In this talk, I will survey recent advances that are transforming the field of network management. These techniques, inspired by formal methods, aim to automate key network management tasks, and systematically improve resilience, leading to "zero touch" networking. These techniques automatically verify whether networks satisfy important properties; synthesize networks with provably correct policies realizations; and repair broken networks with minimal human involvement.
The impact of this confluence of formal methods and networking is transforming network management into a science. It is likely poised to have a foundational impact on network design, including both network topologies and network hardware. I will survey emerging directions on this front as well.

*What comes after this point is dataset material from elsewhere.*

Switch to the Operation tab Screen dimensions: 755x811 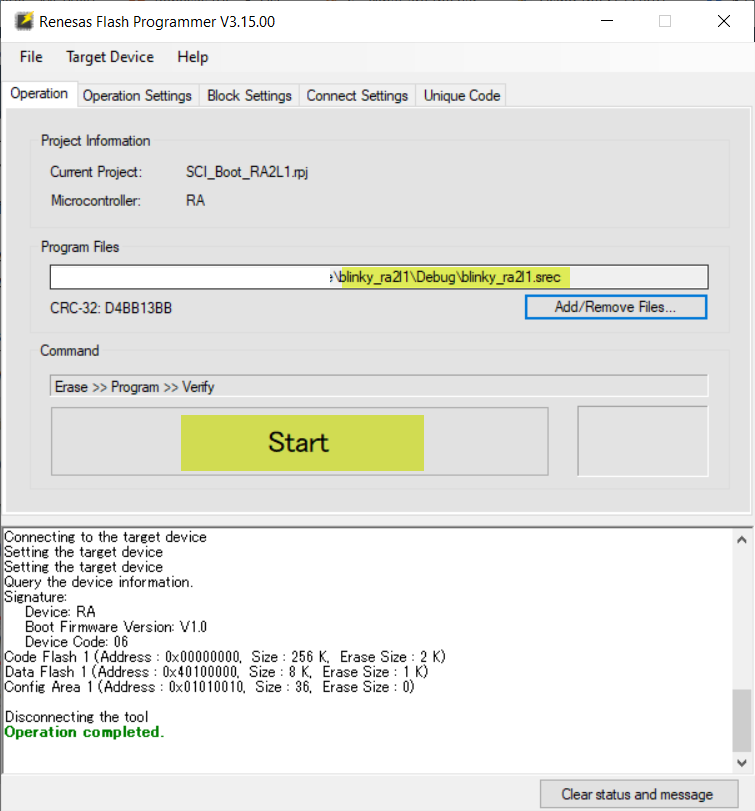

Bio: Aditya Akella is a Professor of Computer Sciences and an H. I. Romnes Faculty Fellow at UW-Madison. He received his B. Tech. in Computer Science from IIT Madras in 2000, and PhD in Computer Science from CMU in 2005. His research spans computer networks and systems, with a focus on network verification, synthesis, and repair, data center networking, software defined networks, and big data systems. Aditya has published over 100 papers, and has served as the program co-chair for several conferences including NSDI, SIGMETRICS, and HotNets. He is currently the Vice Chair for ACM SIGCOMM. Aditya co-leads CloudLab (http://cloudlab.us), a large-scale testbed for foundational cloud research. Aditya has recieved several awards including the "UW-Madison CS Professor of the Year" Award (2017), Vilas Associates Award (2017), IRTF Applied Networking Research Prize (2015), ACM SIGCOMM Rising Star Award (2014), NSF CAREER Award (2008) and several best paper awards.